* Exercise directions: Reproduce the entries below, please. Keep every character the same.
:: Records supplied
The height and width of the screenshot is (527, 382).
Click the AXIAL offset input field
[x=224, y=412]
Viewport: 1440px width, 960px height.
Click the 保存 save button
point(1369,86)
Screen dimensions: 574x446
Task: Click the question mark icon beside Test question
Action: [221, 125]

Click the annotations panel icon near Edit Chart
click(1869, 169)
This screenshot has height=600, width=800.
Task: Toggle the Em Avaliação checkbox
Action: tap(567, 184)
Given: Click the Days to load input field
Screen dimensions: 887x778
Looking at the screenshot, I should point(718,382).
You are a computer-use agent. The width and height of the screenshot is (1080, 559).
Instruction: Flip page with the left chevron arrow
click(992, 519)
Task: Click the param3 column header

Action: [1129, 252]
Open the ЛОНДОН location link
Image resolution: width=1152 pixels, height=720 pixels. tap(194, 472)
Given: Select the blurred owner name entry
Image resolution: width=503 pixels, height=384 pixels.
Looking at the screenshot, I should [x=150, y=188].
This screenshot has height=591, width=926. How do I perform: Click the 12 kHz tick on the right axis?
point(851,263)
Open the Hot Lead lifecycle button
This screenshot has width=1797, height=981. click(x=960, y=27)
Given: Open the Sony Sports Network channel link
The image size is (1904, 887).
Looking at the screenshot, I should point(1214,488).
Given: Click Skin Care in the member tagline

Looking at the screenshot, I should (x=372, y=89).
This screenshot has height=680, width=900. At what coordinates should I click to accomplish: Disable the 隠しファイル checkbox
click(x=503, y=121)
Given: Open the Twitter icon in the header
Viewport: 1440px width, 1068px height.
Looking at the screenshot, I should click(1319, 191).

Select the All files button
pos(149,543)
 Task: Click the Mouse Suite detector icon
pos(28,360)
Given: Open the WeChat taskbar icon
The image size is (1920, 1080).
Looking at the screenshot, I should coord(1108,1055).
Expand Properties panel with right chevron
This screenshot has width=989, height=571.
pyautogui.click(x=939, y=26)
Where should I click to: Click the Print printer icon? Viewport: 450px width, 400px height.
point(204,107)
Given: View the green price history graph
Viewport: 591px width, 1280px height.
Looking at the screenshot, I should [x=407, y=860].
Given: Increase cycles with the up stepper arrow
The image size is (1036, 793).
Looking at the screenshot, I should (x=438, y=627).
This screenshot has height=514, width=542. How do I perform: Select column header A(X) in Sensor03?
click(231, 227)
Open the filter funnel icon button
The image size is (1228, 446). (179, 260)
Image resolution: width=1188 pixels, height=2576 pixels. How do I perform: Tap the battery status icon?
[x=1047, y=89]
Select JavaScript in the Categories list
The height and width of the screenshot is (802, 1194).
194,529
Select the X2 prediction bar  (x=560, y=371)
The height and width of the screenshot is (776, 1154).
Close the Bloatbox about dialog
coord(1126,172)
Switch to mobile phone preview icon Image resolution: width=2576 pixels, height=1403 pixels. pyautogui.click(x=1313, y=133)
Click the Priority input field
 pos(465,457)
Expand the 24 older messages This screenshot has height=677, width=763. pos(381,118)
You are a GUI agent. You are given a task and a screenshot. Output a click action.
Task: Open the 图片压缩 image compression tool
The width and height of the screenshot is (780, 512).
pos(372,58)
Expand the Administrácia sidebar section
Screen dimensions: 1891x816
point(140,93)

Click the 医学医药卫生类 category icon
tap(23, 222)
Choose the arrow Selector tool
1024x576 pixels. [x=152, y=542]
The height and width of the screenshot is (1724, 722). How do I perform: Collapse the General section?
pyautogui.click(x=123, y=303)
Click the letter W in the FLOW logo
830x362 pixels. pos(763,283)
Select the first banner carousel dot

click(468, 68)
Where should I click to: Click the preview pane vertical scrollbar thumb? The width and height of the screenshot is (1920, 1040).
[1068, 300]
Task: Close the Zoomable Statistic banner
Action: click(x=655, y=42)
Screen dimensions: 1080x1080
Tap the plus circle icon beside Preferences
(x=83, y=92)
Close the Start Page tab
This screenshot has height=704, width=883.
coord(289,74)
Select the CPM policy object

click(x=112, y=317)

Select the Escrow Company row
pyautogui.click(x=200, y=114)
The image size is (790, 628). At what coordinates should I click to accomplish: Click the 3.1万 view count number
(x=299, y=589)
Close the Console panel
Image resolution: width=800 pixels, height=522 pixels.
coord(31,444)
::::
* Answer to this problem:
The height and width of the screenshot is (527, 382).
Click the AXIAL offset input field
[x=224, y=412]
Viewport: 1440px width, 960px height.
Click the 保存 save button
point(1369,86)
Screen dimensions: 574x446
Task: Click the question mark icon beside Test question
Action: [221, 125]

Click the annotations panel icon near Edit Chart
click(1869, 169)
This screenshot has height=600, width=800.
Task: Toggle the Em Avaliação checkbox
Action: tap(567, 184)
Given: Click the Days to load input field
Screen dimensions: 887x778
Looking at the screenshot, I should point(718,382).
You are a computer-use agent. The width and height of the screenshot is (1080, 559).
Instruction: Flip page with the left chevron arrow
click(992, 519)
Task: Click the param3 column header

Action: [1129, 252]
Open the ЛОНДОН location link
Image resolution: width=1152 pixels, height=720 pixels. tap(194, 472)
Given: Select the blurred owner name entry
Image resolution: width=503 pixels, height=384 pixels.
Looking at the screenshot, I should [x=150, y=188].
This screenshot has height=591, width=926. How do I perform: Click the 12 kHz tick on the right axis?
point(851,263)
Open the Hot Lead lifecycle button
This screenshot has width=1797, height=981. click(x=960, y=27)
Given: Open the Sony Sports Network channel link
The image size is (1904, 887).
Looking at the screenshot, I should point(1214,488).
Given: Click Skin Care in the member tagline

Looking at the screenshot, I should (x=372, y=89).
This screenshot has height=680, width=900. At what coordinates should I click to accomplish: Disable the 隠しファイル checkbox
click(x=503, y=121)
Given: Open the Twitter icon in the header
Viewport: 1440px width, 1068px height.
Looking at the screenshot, I should click(1319, 191).

Select the All files button
pos(149,543)
 Task: Click the Mouse Suite detector icon
pos(28,360)
Given: Open the WeChat taskbar icon
The image size is (1920, 1080).
Looking at the screenshot, I should coord(1108,1055).
Expand Properties panel with right chevron
This screenshot has width=989, height=571.
pyautogui.click(x=939, y=26)
Where should I click to: Click the Print printer icon? Viewport: 450px width, 400px height.
point(204,107)
Given: View the green price history graph
Viewport: 591px width, 1280px height.
Looking at the screenshot, I should [x=407, y=860].
Given: Increase cycles with the up stepper arrow
The image size is (1036, 793).
Looking at the screenshot, I should (x=438, y=627).
This screenshot has height=514, width=542. How do I perform: Select column header A(X) in Sensor03?
click(231, 227)
Open the filter funnel icon button
The image size is (1228, 446). (179, 260)
Image resolution: width=1188 pixels, height=2576 pixels. How do I perform: Tap the battery status icon?
[x=1047, y=89]
Select JavaScript in the Categories list
The height and width of the screenshot is (802, 1194).
194,529
Select the X2 prediction bar  (x=560, y=371)
The height and width of the screenshot is (776, 1154).
Close the Bloatbox about dialog
coord(1126,172)
Switch to mobile phone preview icon Image resolution: width=2576 pixels, height=1403 pixels. pyautogui.click(x=1313, y=133)
Click the Priority input field
 pos(465,457)
Expand the 24 older messages This screenshot has height=677, width=763. pos(381,118)
You are a GUI agent. You are given a task and a screenshot. Output a click action.
Task: Open the 图片压缩 image compression tool
The width and height of the screenshot is (780, 512).
pos(372,58)
Expand the Administrácia sidebar section
Screen dimensions: 1891x816
point(140,93)

Click the 医学医药卫生类 category icon
tap(23, 222)
Choose the arrow Selector tool
1024x576 pixels. [x=152, y=542]
The height and width of the screenshot is (1724, 722). How do I perform: Collapse the General section?
pyautogui.click(x=123, y=303)
Click the letter W in the FLOW logo
830x362 pixels. pos(763,283)
Select the first banner carousel dot

click(468, 68)
Where should I click to: Click the preview pane vertical scrollbar thumb? The width and height of the screenshot is (1920, 1040).
[1068, 300]
Task: Close the Zoomable Statistic banner
Action: click(x=655, y=42)
Screen dimensions: 1080x1080
Tap the plus circle icon beside Preferences
(x=83, y=92)
Close the Start Page tab
This screenshot has height=704, width=883.
coord(289,74)
Select the CPM policy object

click(x=112, y=317)

Select the Escrow Company row
pyautogui.click(x=200, y=114)
The image size is (790, 628). At what coordinates should I click to accomplish: Click the 3.1万 view count number
(x=299, y=589)
Close the Console panel
Image resolution: width=800 pixels, height=522 pixels.
coord(31,444)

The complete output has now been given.